Reproduce each record verbatim, images excluded.

DATA EXTRACTS below:

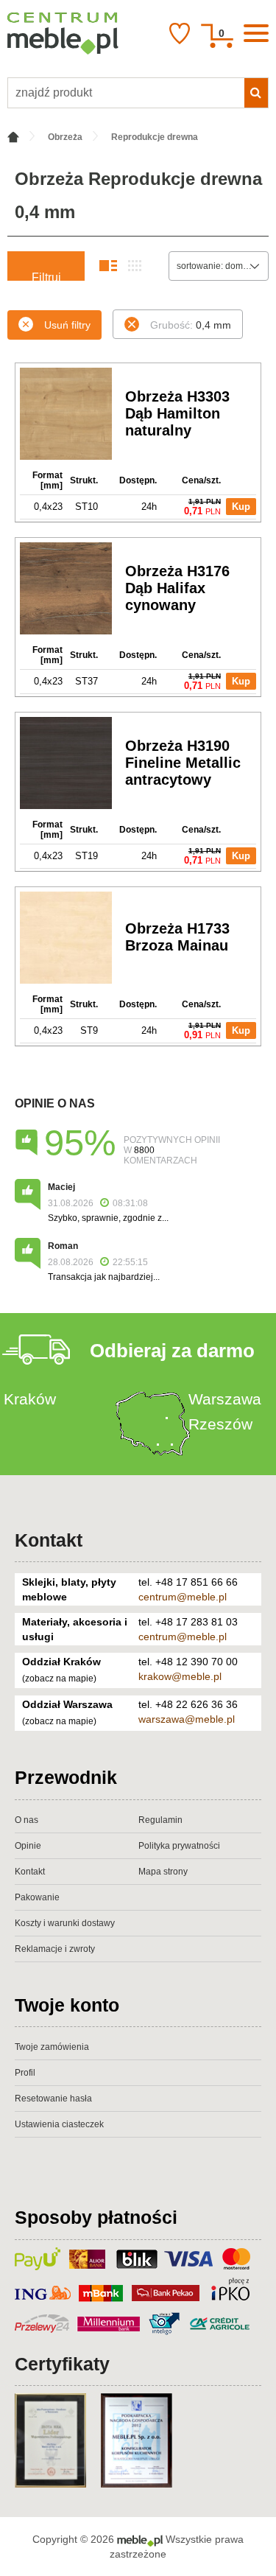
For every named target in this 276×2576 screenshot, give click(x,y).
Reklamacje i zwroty (55, 1949)
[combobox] (219, 266)
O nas (26, 1820)
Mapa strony (163, 1871)
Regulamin (160, 1820)
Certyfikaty (62, 2363)
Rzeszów (220, 1423)
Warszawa (224, 1398)
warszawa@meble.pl (186, 1719)
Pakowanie (37, 1897)
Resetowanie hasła (53, 2098)
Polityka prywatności (179, 1846)
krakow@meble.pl (180, 1676)
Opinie (28, 1846)
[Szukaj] (256, 93)
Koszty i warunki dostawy (65, 1923)
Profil (25, 2073)
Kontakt (48, 1540)
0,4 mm (190, 325)
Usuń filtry (67, 325)
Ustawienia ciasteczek (59, 2124)
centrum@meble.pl (182, 1597)
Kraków (30, 1398)
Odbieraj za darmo (172, 1351)
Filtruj (46, 276)
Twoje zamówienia (52, 2047)
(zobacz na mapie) (59, 1678)
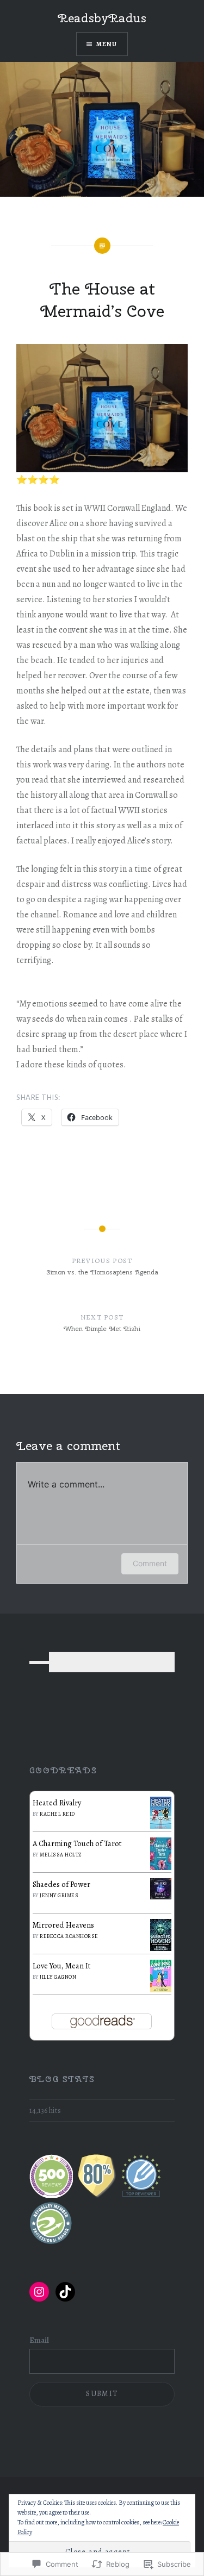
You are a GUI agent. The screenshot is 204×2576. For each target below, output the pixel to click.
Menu (107, 44)
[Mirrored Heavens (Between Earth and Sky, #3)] (160, 1948)
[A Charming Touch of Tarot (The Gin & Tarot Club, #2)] (160, 1867)
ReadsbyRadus (102, 18)
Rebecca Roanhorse (69, 1936)
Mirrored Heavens (63, 1925)
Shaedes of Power (61, 1884)
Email (39, 2340)
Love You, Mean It (62, 1965)
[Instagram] (39, 2292)
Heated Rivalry (57, 1802)
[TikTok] (65, 2292)
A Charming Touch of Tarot (77, 1843)
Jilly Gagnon (58, 1976)
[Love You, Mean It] (160, 1989)
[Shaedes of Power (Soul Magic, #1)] (160, 1896)
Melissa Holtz (61, 1854)
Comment (150, 1563)
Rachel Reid (57, 1813)
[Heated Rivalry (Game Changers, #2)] (160, 1826)
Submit (102, 2394)
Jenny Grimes (59, 1895)
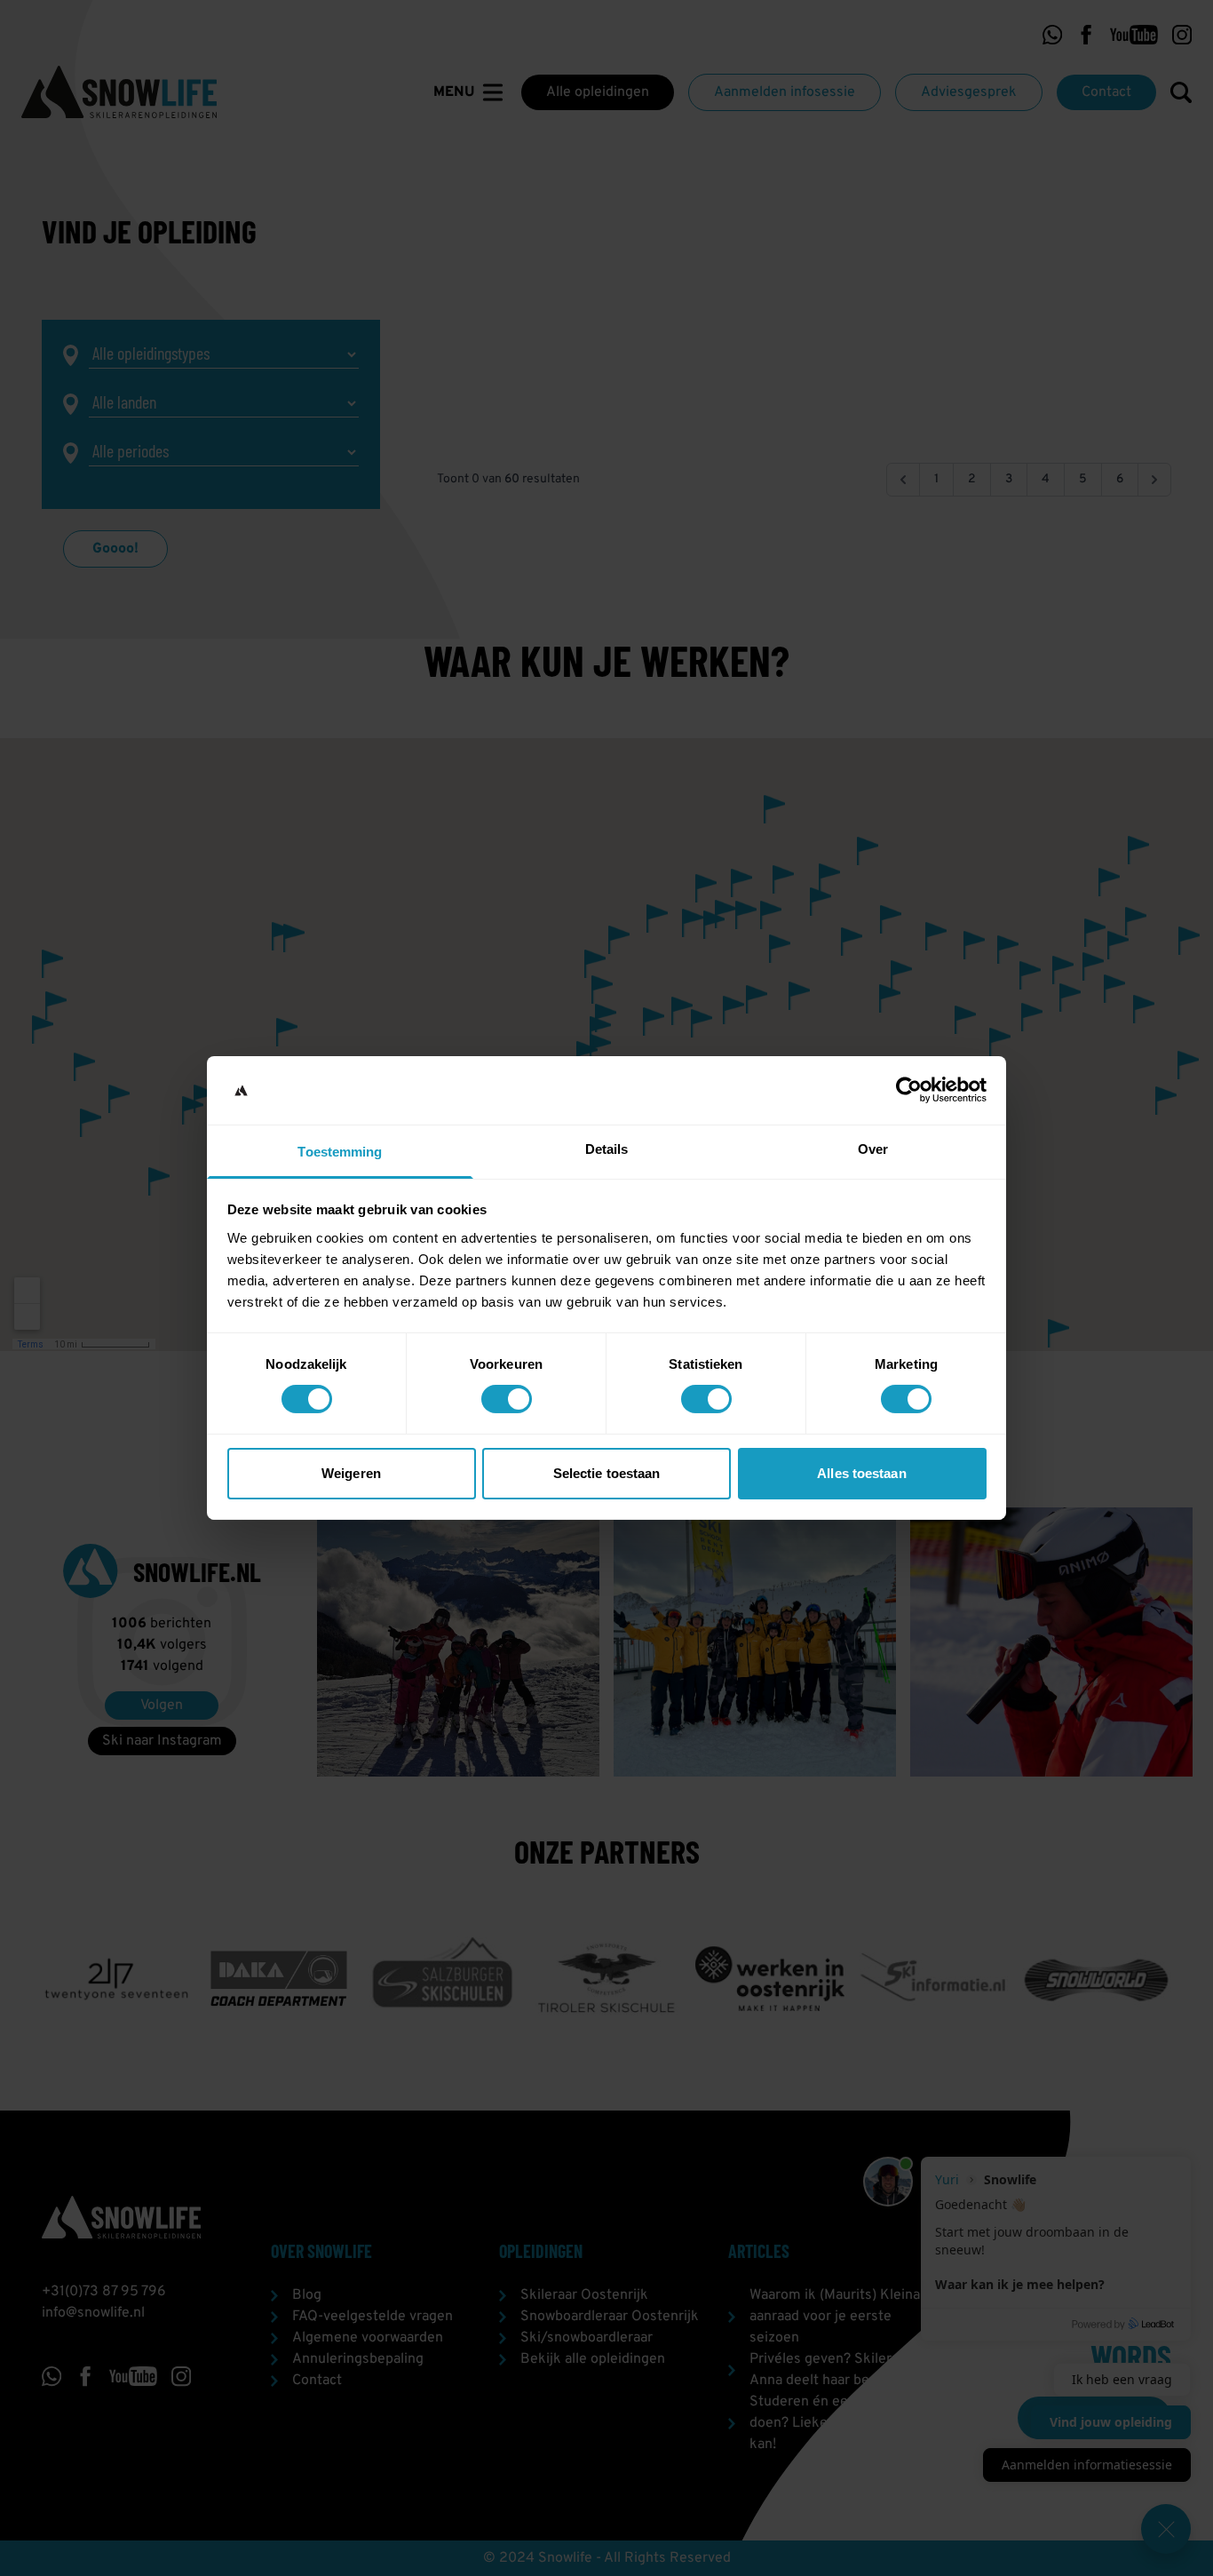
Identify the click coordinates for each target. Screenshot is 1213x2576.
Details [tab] (607, 1149)
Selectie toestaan (607, 1473)
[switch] (506, 1399)
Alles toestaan (861, 1473)
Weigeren (351, 1473)
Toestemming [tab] (339, 1151)
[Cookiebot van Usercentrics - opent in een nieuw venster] (909, 1090)
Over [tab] (873, 1149)
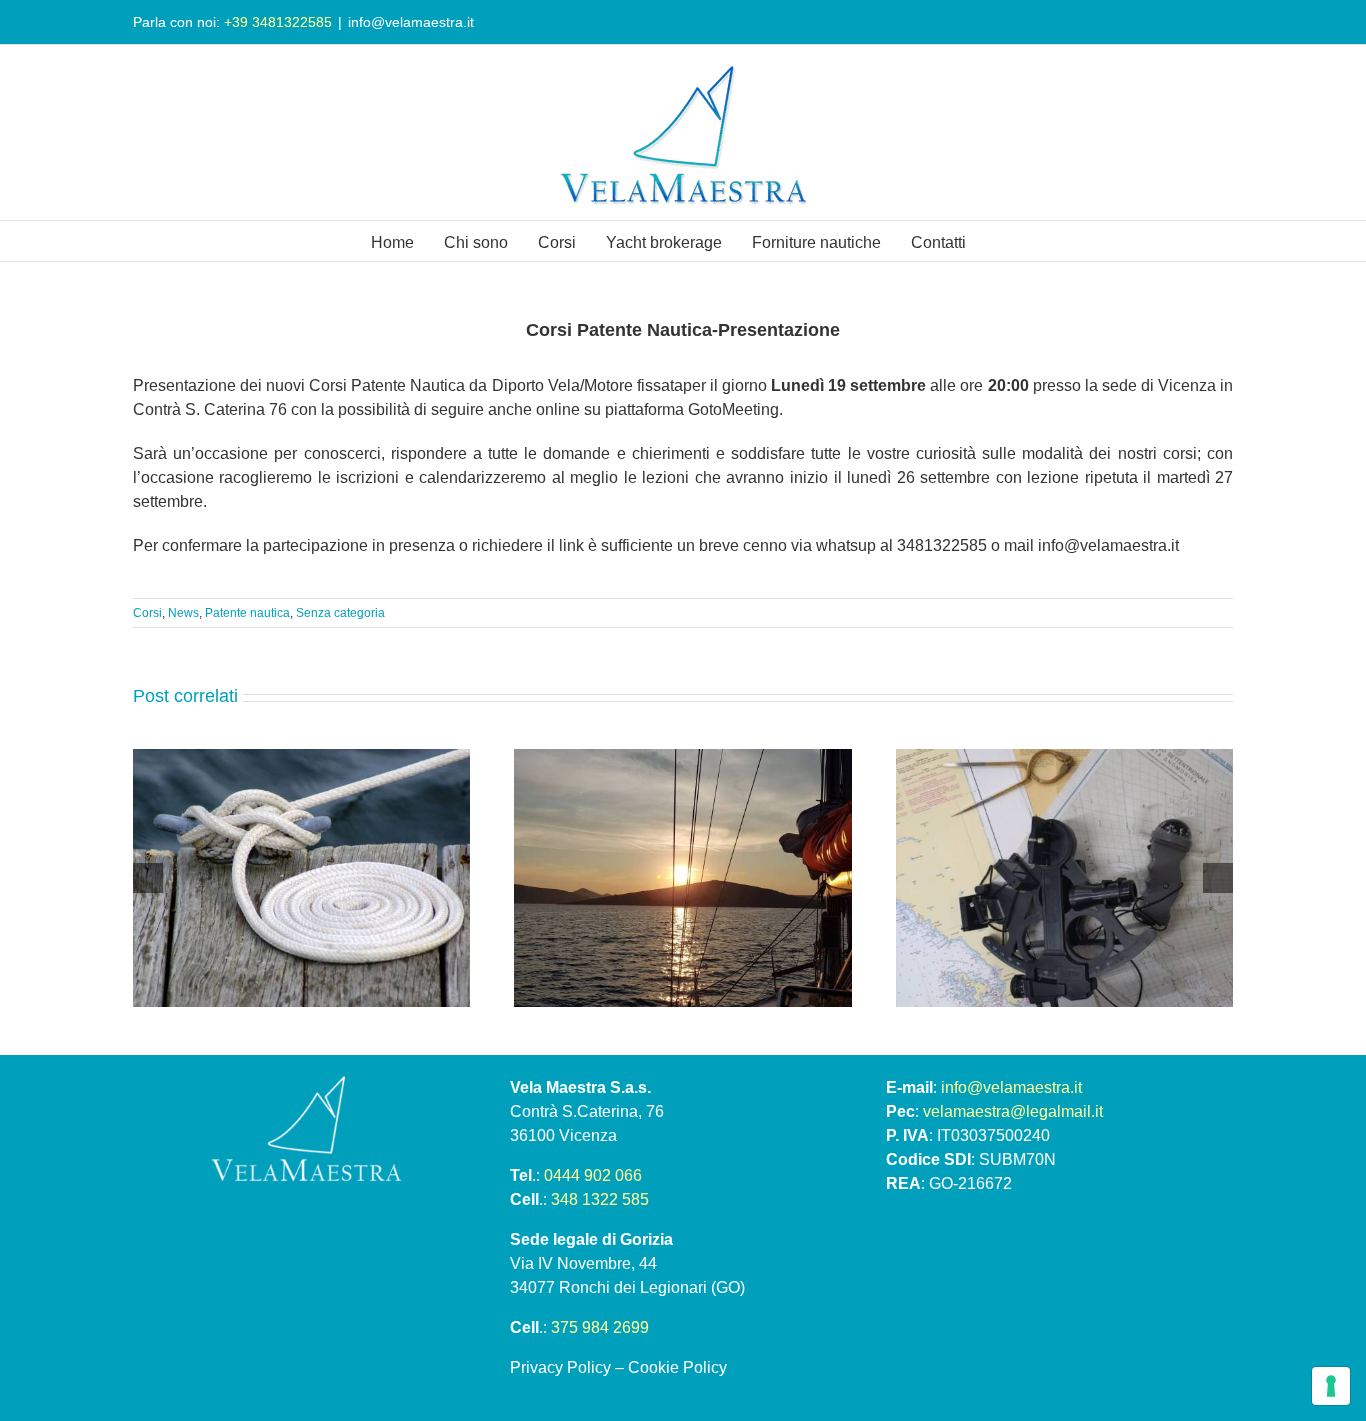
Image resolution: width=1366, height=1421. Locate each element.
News (183, 613)
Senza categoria (340, 613)
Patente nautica (247, 613)
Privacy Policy (560, 1367)
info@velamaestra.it (411, 22)
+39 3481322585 (278, 22)
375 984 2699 (600, 1327)
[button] (148, 878)
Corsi (147, 613)
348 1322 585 (600, 1199)
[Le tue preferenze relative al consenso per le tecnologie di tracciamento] (1331, 1386)
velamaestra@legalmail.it (1013, 1111)
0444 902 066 (593, 1175)
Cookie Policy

End of DATA EXTRACTS.

> EXERCISE ANSWER
For every named target in this 276×2576 screenshot, give click(x,y).
Reklamacje i zwroty (55, 1949)
[combobox] (219, 266)
O nas (26, 1820)
Mapa strony (163, 1871)
Regulamin (160, 1820)
Certyfikaty (62, 2363)
Rzeszów (220, 1423)
Warszawa (224, 1398)
warszawa@meble.pl (186, 1719)
Pakowanie (37, 1897)
Resetowanie hasła (53, 2098)
Polityka prywatności (179, 1846)
krakow@meble.pl (180, 1676)
Opinie (28, 1846)
[Szukaj] (256, 93)
Koszty i warunki dostawy (65, 1923)
Profil (25, 2073)
Kontakt (48, 1540)
0,4 mm (190, 325)
Usuń filtry (67, 325)
Ustawienia ciasteczek (59, 2124)
centrum@meble.pl (182, 1597)
Kraków (30, 1398)
Odbieraj za darmo (172, 1351)
Filtruj (46, 276)
Twoje zamówienia (52, 2047)
(zobacz na mapie) (59, 1678)
You are a GUI agent. The screenshot is 204×2576. For each target below, output the pixel to click.
Menu (107, 44)
[Mirrored Heavens (Between Earth and Sky, #3)] (160, 1948)
[A Charming Touch of Tarot (The Gin & Tarot Club, #2)] (160, 1867)
ReadsbyRadus (102, 18)
Rebecca Roanhorse (69, 1936)
Mirrored Heavens (63, 1925)
Shaedes of Power (61, 1884)
Email (39, 2340)
Love You, Mean It (62, 1965)
[Instagram] (39, 2292)
Heated Rivalry (57, 1802)
[TikTok] (65, 2292)
A Charming Touch of Tarot (77, 1843)
Jilly Gagnon (58, 1976)
[Love You, Mean It] (160, 1989)
[Shaedes of Power (Soul Magic, #1)] (160, 1896)
Melissa Holtz (61, 1854)
Comment (150, 1563)
Rachel Reid (57, 1813)
[Heated Rivalry (Game Changers, #2)] (160, 1826)
Submit (102, 2394)
Jenny Grimes (59, 1895)
Identify the click coordinates for each target. Screenshot is 1213x2576.
Details [tab] (607, 1149)
Selectie toestaan (607, 1473)
[switch] (506, 1399)
Alles toestaan (861, 1473)
Weigeren (351, 1473)
Toestemming [tab] (339, 1151)
[Cookiebot van Usercentrics - opent in een nieuw venster] (909, 1090)
Over [tab] (873, 1149)
Image resolution: width=1366, height=1421. Locate each element.
News (183, 613)
Senza categoria (340, 613)
Patente nautica (247, 613)
Privacy Policy (560, 1367)
info@velamaestra.it (411, 22)
+39 3481322585 (278, 22)
375 984 2699 (600, 1327)
[button] (148, 878)
Corsi (147, 613)
348 1322 585 (600, 1199)
[Le tue preferenze relative al consenso per le tecnologie di tracciamento] (1331, 1386)
velamaestra@legalmail.it (1013, 1111)
0444 902 066 (593, 1175)
Cookie Policy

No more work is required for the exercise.